He then rubs his chin a bit, pondering on the pay he'd get in the bill.
He finds it much, much less than what he'd usually charge for armor, especially what he'd do for the dragon, but then for some reason shakes his head.


> Jin : ... Ya know what, keep the bill. What I want isn't money anymore.


He makes a statement, boldly.


> Jin : I want reputation. And I'm gonna earn it, even from your boss if I have to.


The way he says it, sounds like he's responding to a challenge someone has sent to him, and making it personal.
And it is.
He glances over the dragon, and slowly gets close to it so it won't get alarmed. Gently holding on its claws, then tail, wings and such, to measure its size, he nods, and walks back to the forge.
He repeats the same process as when making the sword, but this time it's not any physical material. No ingots, no ores, no nothing.
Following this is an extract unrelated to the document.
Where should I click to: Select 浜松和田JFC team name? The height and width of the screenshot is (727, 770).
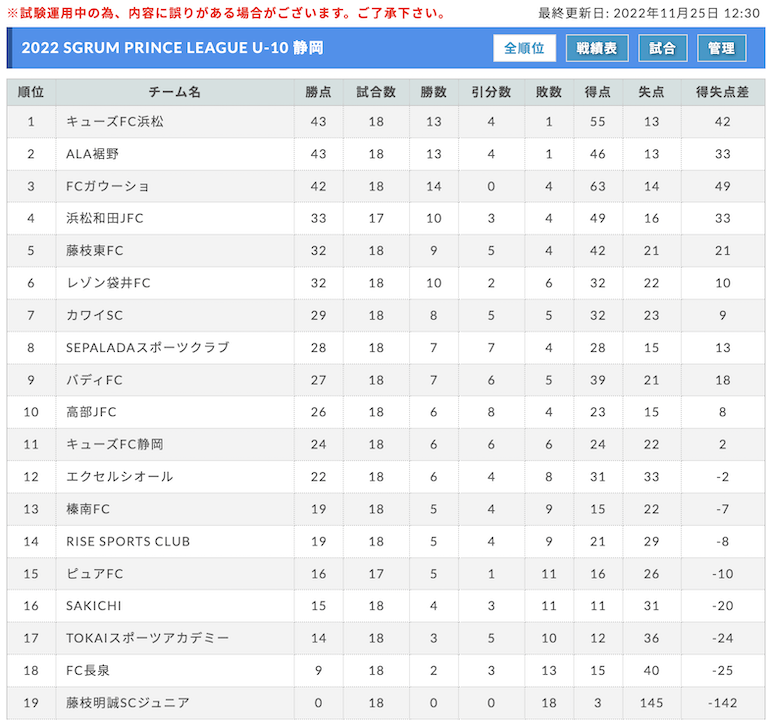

Instead, what he soaks into the forge is a concentrated orb of frost.
First he "melts" the frost with the forge, then uses gravity magic to remotely manipulate the mix, as he reshapes it into the desired shape of an armor piece. As he takes it out of the forge, he still keeps his gravity energy around to prevent the whole thing from dripping away.
Next he soaks it into the trough, surrounding it with the frost moonlight and stellar wind. The armor piece is hardened and becomes solid, able to wear.
He repeats the same process, until the full set of armor is completed, for the dragon's forehead, neck, shoulders, thighs, wrists, ankles, chest, belly, and tail. The padding underneath is water, then a layer of frost, and finally ice outside.


> Jin : It's a fire dragon, weak against cold attacks, so this should protect it.


The dragon doesn't seem to be in discomfort at all, despite wearing something made of an element it's weak against. It also doesn't seem that the armor is too tight or loose for it.


> Jin : There, I said I could make pure magic energy into equipment. You believe me now ?


----------



## Jaredthefox92 (Jun 23, 2021)

"Molto bene." She simply replies as she nods.

"You want to join Bad Eggs?" She asked as she batted an eyebrow.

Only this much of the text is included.